W tym roku postanowiłam, że będę bardzo dokładnie wszystko sobie planować w kalendarzu. W związku z tym podzieliłam opowiadanie na szesnaście scen, po czym przypisałam je do konkretnych dni. Co prawda nie obyło się bez opóźnień, ogólnie jednak punkty do odhaczenia w kalendarzu bardzo mnie motywowały i udało mi się w końcu uzyskać ujednoliconą, surową wersję tekstu. Po drodze zmieniały się lokacje, dodawałam, a potem wyrzucałam postaci, dlatego ważne było, by scena po scenie wywalić wszystkie nieaktualne już fragmenty fabuły. W styczniu zdążyłam też zacząć “dopieszczanie”, czyli wstawianie ładnych opisów w miejsce [tutaj dać opis], poprawianie gramatyki i ogólnie dodawanie wszystkich tych małych, ale istotnych drobiazgów. Myślę, że spokojnie skończę w lutym.
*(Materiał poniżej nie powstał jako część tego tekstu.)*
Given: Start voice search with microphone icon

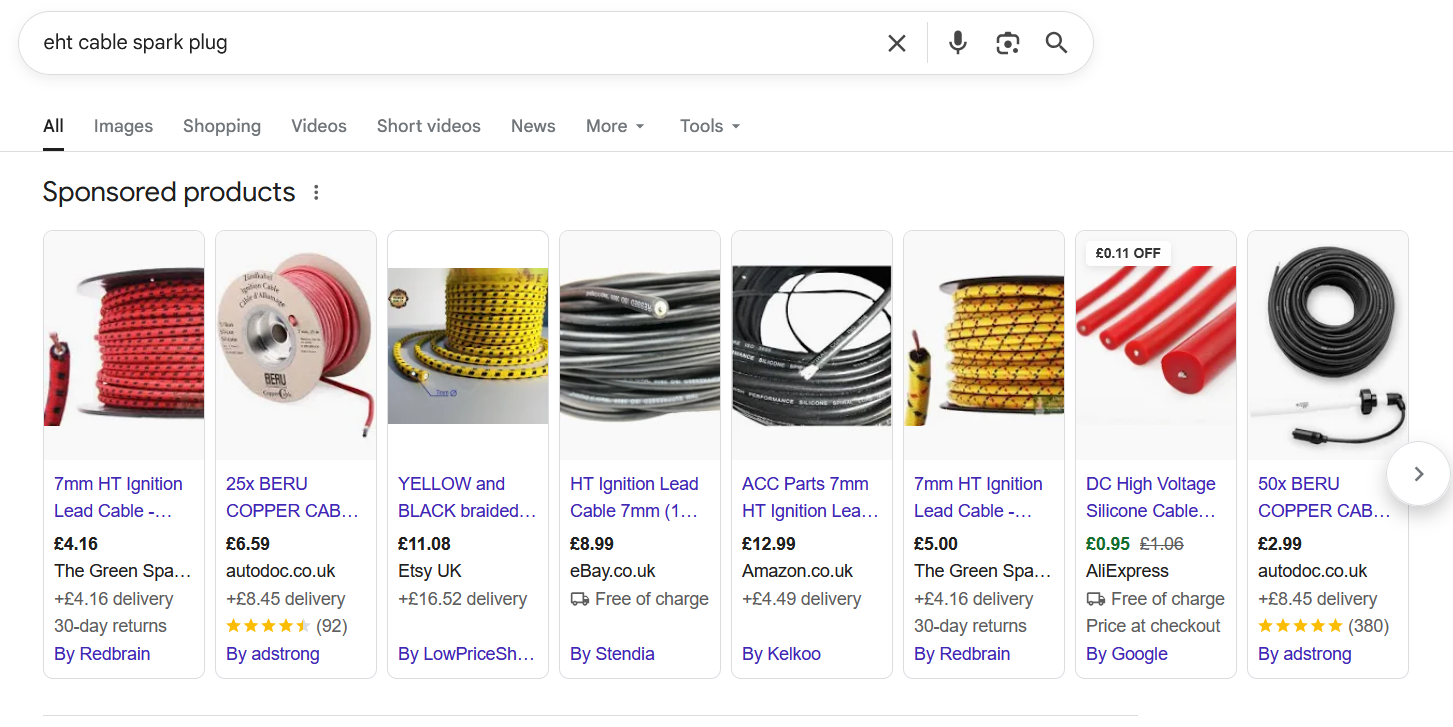Looking at the screenshot, I should (x=957, y=43).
Pisałam też dużo na ten blog oraz na Pisarkę na spektrum. Na tym drugim artykuły ukazywać się będą tak jak do tej pory, czyli dwa razy w miesiącu, w czwartki. Chcę ich napisać trochę na zapas, by w dalszej części roku skupić się na innym, większym projekcie, ale na razie ciii. Tutaj zaś posty będą się ukazywać raz w tygodniu, w poniedziałki.
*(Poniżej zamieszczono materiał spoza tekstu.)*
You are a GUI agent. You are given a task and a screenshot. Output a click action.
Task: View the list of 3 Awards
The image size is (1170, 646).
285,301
Ze styczniowych wpisów polecam wam “Pisanie, dysleksja i inne nieszczęścia”, jeśli chcecie dowiedzieć się więcej o tym, jak na co dzień wygląda moje pisanie i z jakimi wyzwaniami się mierzę.
Natomiast jeśli chcecie być na bieżąco z tym, co u mnie słychać, zapraszam was na Instagrama, tam jestem najaktywniejsza.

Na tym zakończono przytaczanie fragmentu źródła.